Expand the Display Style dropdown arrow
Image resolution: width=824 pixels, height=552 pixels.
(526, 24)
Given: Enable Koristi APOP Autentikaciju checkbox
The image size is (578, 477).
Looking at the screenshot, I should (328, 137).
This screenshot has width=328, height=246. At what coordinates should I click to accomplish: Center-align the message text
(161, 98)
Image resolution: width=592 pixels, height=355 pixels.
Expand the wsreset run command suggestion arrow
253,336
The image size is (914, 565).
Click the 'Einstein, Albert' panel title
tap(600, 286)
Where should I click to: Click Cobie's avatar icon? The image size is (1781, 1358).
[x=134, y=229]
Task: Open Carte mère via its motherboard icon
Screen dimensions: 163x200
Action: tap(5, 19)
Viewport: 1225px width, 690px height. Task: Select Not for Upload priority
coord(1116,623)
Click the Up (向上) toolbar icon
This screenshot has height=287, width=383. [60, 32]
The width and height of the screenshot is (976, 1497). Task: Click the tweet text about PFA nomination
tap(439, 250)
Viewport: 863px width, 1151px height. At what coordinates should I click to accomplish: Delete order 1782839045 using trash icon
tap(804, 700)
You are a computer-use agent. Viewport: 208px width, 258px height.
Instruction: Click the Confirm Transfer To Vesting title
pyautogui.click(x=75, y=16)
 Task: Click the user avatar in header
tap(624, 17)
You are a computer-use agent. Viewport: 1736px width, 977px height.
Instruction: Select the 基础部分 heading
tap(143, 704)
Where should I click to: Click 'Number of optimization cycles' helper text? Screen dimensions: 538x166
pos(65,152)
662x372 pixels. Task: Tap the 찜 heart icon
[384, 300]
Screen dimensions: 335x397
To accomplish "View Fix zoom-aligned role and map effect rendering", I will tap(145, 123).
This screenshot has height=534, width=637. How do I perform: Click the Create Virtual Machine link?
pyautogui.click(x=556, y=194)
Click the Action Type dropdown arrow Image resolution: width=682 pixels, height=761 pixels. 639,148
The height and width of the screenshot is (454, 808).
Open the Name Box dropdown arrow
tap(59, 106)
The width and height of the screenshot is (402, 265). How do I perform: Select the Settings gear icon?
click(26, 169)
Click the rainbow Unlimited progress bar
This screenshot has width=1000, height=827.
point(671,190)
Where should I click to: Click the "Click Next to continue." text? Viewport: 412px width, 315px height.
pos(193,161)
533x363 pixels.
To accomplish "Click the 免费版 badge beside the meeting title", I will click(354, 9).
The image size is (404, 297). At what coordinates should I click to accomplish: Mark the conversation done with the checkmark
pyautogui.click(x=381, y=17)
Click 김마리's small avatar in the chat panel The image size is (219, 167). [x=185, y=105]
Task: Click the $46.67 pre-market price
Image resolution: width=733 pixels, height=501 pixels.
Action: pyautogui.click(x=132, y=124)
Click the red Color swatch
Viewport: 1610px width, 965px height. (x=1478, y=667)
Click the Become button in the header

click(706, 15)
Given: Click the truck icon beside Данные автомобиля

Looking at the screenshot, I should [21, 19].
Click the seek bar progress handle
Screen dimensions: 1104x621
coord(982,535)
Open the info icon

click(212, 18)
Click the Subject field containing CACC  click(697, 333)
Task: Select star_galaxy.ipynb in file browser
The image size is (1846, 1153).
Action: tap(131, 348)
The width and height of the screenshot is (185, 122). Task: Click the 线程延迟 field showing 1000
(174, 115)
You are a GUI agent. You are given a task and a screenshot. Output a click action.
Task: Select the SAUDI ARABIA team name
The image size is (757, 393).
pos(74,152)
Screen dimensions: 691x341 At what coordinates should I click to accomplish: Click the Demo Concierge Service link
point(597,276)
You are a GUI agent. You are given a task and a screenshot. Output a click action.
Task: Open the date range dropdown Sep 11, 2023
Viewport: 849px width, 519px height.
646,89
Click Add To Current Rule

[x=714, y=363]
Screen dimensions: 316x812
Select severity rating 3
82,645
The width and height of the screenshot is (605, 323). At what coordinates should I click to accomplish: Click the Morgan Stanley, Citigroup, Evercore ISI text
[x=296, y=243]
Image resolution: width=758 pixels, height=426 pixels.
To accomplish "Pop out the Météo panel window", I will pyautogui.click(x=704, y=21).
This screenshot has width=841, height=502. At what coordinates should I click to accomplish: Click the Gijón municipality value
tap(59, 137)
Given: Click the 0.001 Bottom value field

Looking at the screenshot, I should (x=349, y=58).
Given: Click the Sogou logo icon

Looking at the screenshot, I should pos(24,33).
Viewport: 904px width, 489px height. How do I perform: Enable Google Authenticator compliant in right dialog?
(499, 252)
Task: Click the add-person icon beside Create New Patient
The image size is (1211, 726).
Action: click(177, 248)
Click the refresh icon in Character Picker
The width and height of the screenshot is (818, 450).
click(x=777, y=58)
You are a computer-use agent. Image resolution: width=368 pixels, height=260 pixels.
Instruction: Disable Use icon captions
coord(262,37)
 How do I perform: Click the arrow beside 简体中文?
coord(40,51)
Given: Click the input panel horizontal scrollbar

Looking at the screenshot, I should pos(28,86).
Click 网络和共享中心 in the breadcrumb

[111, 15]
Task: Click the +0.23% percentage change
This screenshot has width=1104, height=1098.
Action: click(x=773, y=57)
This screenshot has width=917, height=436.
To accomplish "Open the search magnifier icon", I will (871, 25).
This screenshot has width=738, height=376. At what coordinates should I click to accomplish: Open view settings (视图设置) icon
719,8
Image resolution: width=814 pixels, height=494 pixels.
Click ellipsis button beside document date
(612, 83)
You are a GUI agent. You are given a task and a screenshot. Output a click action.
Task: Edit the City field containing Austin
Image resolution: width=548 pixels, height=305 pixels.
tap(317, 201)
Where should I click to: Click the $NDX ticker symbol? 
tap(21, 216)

==============================

» **Exercise requirements**
Put every line of the material above into a numbered list, leaving out any blank lines.

» **Reply**
1. Expand the Display Style dropdown arrow
2. Image resolution: width=824 pixels, height=552 pixels.
3. (526, 24)
4. Given: Enable Koristi APOP Autentikaciju checkbox
5. The image size is (578, 477).
6. Looking at the screenshot, I should (328, 137).
7. This screenshot has width=328, height=246. At what coordinates should I click to accomplish: Center-align the message text
8. (161, 98)
9. Image resolution: width=592 pixels, height=355 pixels.
10. Expand the wsreset run command suggestion arrow
11. 253,336
12. The image size is (914, 565).
13. Click the 'Einstein, Albert' panel title
14. tap(600, 286)
15. Where should I click to: Click Cobie's avatar icon? The image size is (1781, 1358).
16. [x=134, y=229]
17. Task: Open Carte mère via its motherboard icon
18. Screen dimensions: 163x200
19. Action: tap(5, 19)
20. Viewport: 1225px width, 690px height. Task: Select Not for Upload priority
21. coord(1116,623)
22. Click the Up (向上) toolbar icon
23. This screenshot has height=287, width=383. [60, 32]
24. The width and height of the screenshot is (976, 1497). Task: Click the tweet text about PFA nomination
25. tap(439, 250)
26. Viewport: 863px width, 1151px height. At what coordinates should I click to accomplish: Delete order 1782839045 using trash icon
27. tap(804, 700)
28. You are a computer-use agent. Viewport: 208px width, 258px height.
29. Instruction: Click the Confirm Transfer To Vesting title
30. pyautogui.click(x=75, y=16)
31.  Task: Click the user avatar in header
32. tap(624, 17)
33. You are a computer-use agent. Viewport: 1736px width, 977px height.
34. Instruction: Select the 基础部分 heading
35. tap(143, 704)
36. Where should I click to: Click 'Number of optimization cycles' helper text? Screen dimensions: 538x166
37. pos(65,152)
38. 662x372 pixels. Task: Tap the 찜 heart icon
39. [384, 300]
40. Screen dimensions: 335x397
41. To accomplish "View Fix zoom-aligned role and map effect rendering", I will tap(145, 123).
42. This screenshot has height=534, width=637. How do I perform: Click the Create Virtual Machine link?
43. pyautogui.click(x=556, y=194)
44. Click the Action Type dropdown arrow Image resolution: width=682 pixels, height=761 pixels. 639,148
45. The height and width of the screenshot is (454, 808).
46. Open the Name Box dropdown arrow
47. tap(59, 106)
48. The width and height of the screenshot is (402, 265). How do I perform: Select the Settings gear icon?
49. click(26, 169)
50. Click the rainbow Unlimited progress bar
51. This screenshot has width=1000, height=827.
52. point(671,190)
53. Where should I click to: Click the "Click Next to continue." text? Viewport: 412px width, 315px height.
54. pos(193,161)
55. 533x363 pixels.
56. To accomplish "Click the 免费版 badge beside the meeting title", I will click(354, 9).
57. The image size is (404, 297). At what coordinates should I click to accomplish: Mark the conversation done with the checkmark
58. pyautogui.click(x=381, y=17)
59. Click 김마리's small avatar in the chat panel The image size is (219, 167). [x=185, y=105]
60. Task: Click the $46.67 pre-market price
61. Image resolution: width=733 pixels, height=501 pixels.
62. Action: pyautogui.click(x=132, y=124)
63. Click the red Color swatch
64. Viewport: 1610px width, 965px height. (x=1478, y=667)
65. Click the Become button in the header
66. click(706, 15)
67. Given: Click the truck icon beside Данные автомобиля
68. Looking at the screenshot, I should [21, 19].
69. Click the seek bar progress handle
70. Screen dimensions: 1104x621
71. coord(982,535)
72. Open the info icon
73. click(212, 18)
74. Click the Subject field containing CACC  click(697, 333)
75. Task: Select star_galaxy.ipynb in file browser
76. The image size is (1846, 1153).
77. Action: tap(131, 348)
78. The width and height of the screenshot is (185, 122). Task: Click the 线程延迟 field showing 1000
79. (174, 115)
80. You are a GUI agent. You are given a task and a screenshot. Output a click action.
81. Task: Select the SAUDI ARABIA team name
82. The image size is (757, 393).
83. pos(74,152)
84. Screen dimensions: 691x341 At what coordinates should I click to accomplish: Click the Demo Concierge Service link
85. point(597,276)
86. You are a GUI agent. You are given a task and a screenshot. Output a click action.
87. Task: Open the date range dropdown Sep 11, 2023
88. Viewport: 849px width, 519px height.
89. 646,89
90. Click Add To Current Rule
91. [x=714, y=363]
92. Screen dimensions: 316x812
93. Select severity rating 3
94. 82,645
95. The width and height of the screenshot is (605, 323). At what coordinates should I click to accomplish: Click the Morgan Stanley, Citigroup, Evercore ISI text
96. [x=296, y=243]
97. Image resolution: width=758 pixels, height=426 pixels.
98. To accomplish "Pop out the Météo panel window", I will pyautogui.click(x=704, y=21).
99. This screenshot has width=841, height=502. At what coordinates should I click to accomplish: Click the Gijón municipality value
100. tap(59, 137)
101. Given: Click the 0.001 Bottom value field
102. Looking at the screenshot, I should (x=349, y=58).
103. Given: Click the Sogou logo icon
104. Looking at the screenshot, I should pos(24,33).
105. Viewport: 904px width, 489px height. How do I perform: Enable Google Authenticator compliant in right dialog?
106. (499, 252)
107. Task: Click the add-person icon beside Create New Patient
108. The image size is (1211, 726).
109. Action: click(177, 248)
110. Click the refresh icon in Character Picker
111. The width and height of the screenshot is (818, 450).
112. click(x=777, y=58)
113. You are a computer-use agent. Image resolution: width=368 pixels, height=260 pixels.
114. Instruction: Disable Use icon captions
115. coord(262,37)
116.  How do I perform: Click the arrow beside 简体中文?
117. coord(40,51)
118. Given: Click the input panel horizontal scrollbar
119. Looking at the screenshot, I should pos(28,86).
120. Click 网络和共享中心 in the breadcrumb
121. [111, 15]
122. Task: Click the +0.23% percentage change
123. This screenshot has width=1104, height=1098.
124. Action: click(x=773, y=57)
125. This screenshot has width=917, height=436.
126. To accomplish "Open the search magnifier icon", I will (871, 25).
127. This screenshot has width=738, height=376. At what coordinates should I click to accomplish: Open view settings (视图设置) icon
128. 719,8
129. Image resolution: width=814 pixels, height=494 pixels.
130. Click ellipsis button beside document date
131. (612, 83)
132. You are a GUI agent. You are given a task and a screenshot. Output a click action.
133. Task: Edit the City field containing Austin
134. Image resolution: width=548 pixels, height=305 pixels.
135. tap(317, 201)
136. Where should I click to: Click the $NDX ticker symbol? 
137. tap(21, 216)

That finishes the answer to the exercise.